More than $15,000 was spent on a program this fall to ensure boats don’t transport mussels into the lake, and Colorado River Water Conservation District has budgeted $60,000 to keep the program running next year, he said.
The program pays for inspectors, salaries, supplies, contamination vessels, signage, education and training. The road near the inspection area also had to be widened.
The Department of Wildlife donated decontamination vessel equipment to Wolford this year, but the district could have to purchase the equipment next year. A contamination vessel is a high-pressure washer that produces hot water. It costs between $8,000 and $20,000, Miller said.
If an inspector is not at the gate, a phone system is set up so people can call for an inspection and a worker will be there within 10 minutes. Once they pass inspections, they are allowed through the gate. The program started this fall to set up equipment, work on flaws and see how they could improve this fall, he said.
“Based on the contamination of these other lakes I think it was a good move to start the process as soon as we could,” he said. “You need to have a zero tolerance inspection program ” it only takes one (mussel).”
Inspections will be ongoing until Nov. 1, when the boat ramp is closed.
Inspectors do a visible inspection for mature mussels. They examine boats’ livewells, motors and bilge areas before they are allowed on the lake, Miller said.

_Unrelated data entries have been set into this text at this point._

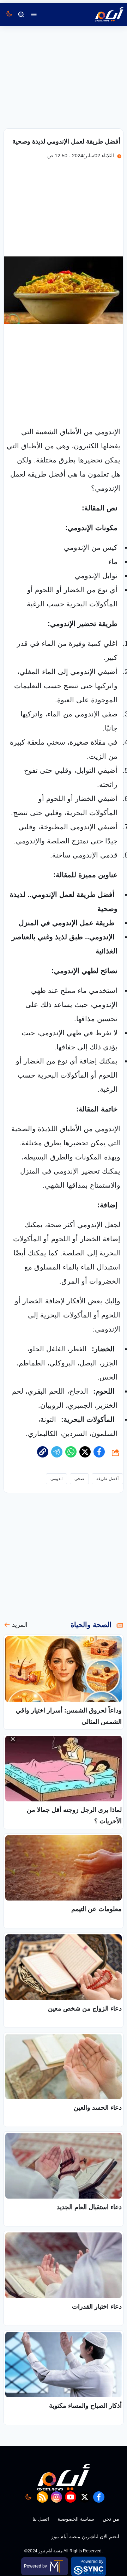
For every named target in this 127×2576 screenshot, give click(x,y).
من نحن (111, 2519)
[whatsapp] (42, 1451)
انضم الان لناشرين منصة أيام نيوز (85, 2536)
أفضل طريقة (107, 1478)
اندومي (56, 1478)
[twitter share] (85, 1451)
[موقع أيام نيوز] (101, 14)
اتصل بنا (40, 2519)
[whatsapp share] (71, 1451)
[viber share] (56, 1451)
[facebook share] (99, 1451)
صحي (79, 1478)
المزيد (20, 1624)
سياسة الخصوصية (76, 2519)
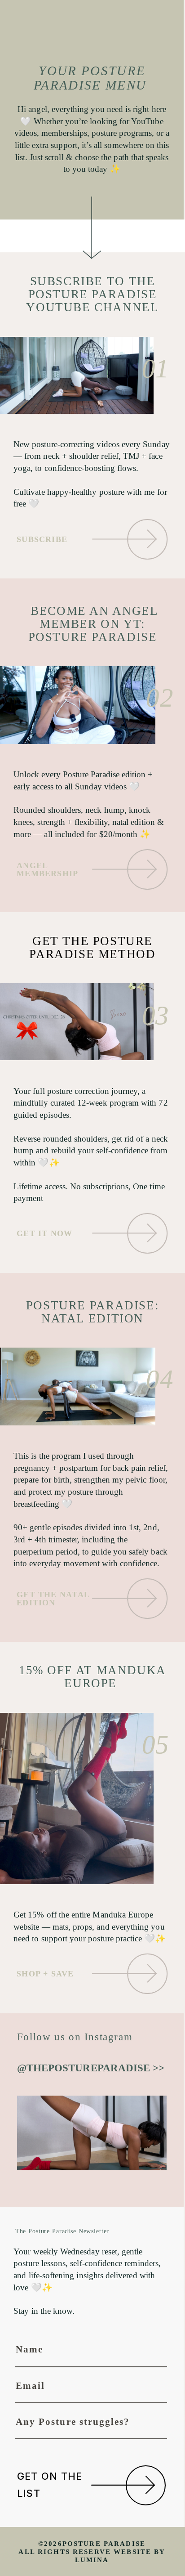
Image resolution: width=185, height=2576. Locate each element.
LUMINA (92, 2559)
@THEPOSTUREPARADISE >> (90, 2068)
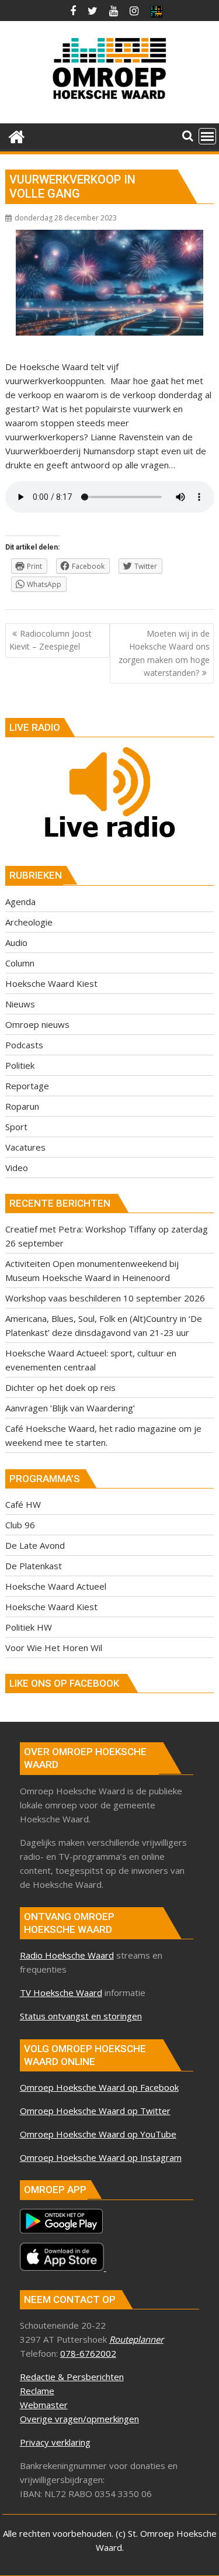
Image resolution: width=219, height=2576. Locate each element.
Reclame (37, 2391)
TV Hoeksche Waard (61, 1992)
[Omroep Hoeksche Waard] (16, 135)
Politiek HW (28, 1627)
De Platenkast (33, 1566)
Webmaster (44, 2405)
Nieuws (20, 1004)
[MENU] (207, 136)
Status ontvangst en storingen (81, 2016)
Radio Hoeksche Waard (67, 1955)
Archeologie (29, 922)
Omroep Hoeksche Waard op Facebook (99, 2087)
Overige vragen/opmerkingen (79, 2419)
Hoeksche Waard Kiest (51, 983)
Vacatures (25, 1147)
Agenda (20, 901)
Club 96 (20, 1525)
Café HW (23, 1504)
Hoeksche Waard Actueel (55, 1586)
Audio (16, 942)
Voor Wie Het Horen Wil (53, 1647)
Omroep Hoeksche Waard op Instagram (101, 2157)
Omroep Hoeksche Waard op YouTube (98, 2134)
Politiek (19, 1065)
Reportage (27, 1086)
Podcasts (24, 1045)
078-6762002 (88, 2353)
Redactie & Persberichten (72, 2376)
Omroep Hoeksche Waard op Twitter (95, 2110)
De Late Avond (35, 1545)
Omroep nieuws (37, 1024)
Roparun (22, 1106)
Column (19, 963)
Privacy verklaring (55, 2442)
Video (16, 1167)
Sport (16, 1126)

“We ask them to make sure that they drain their boat and clean and dry it as best possible,” Miller said. “If everyone did that, we’d probably have a good chance of keeping it out of our lakes for quite some time.”
Mussels migrate while in that larva stage and are microscopic. If someone doesn’t drain their livewell or motor they can be “easily transmitted,” Miller said. “You have a hard time catching them in the larva stage ” they’re microscopic. They can stay alive in a water solution as long as it meets their environment. They can stay alive quite a while.”
If boats are wet or mussels are found o they are decontaminated. This takes 15 to 20 minutes. Inspectors spray the boat with 140-degree water. The hot water kills mussels. So far, Wolford has done about four decontaminations.
When boats get off the lake, a Wolford label is tagged between the boat and trailer.
The boat can then come back to the reservoir without going through inspections again.
“That basically tells us they haven’t broken that seal,” Miller said.
Mussels can ruin a fishery and affect population. They compete for the same food source as fish do. Clog pumping systems. And they if collect in boat motors they can prevent water from cooling the engine, he said. “There’s a lot of damage they can do and they have no predators ” nothing likes to eat them.”
The reservoir is open Monday through Friday from 8 a.m. to 6 p.m., and on Saturdays and Sundays from 7 a.m. to 7 p.m.
Next year the inspection program will run from May 1 to Nov. 1.
“Every boat is inspected,” Miller said. “So far, it’s worked out great. We’ve had good comments from the fishermen.”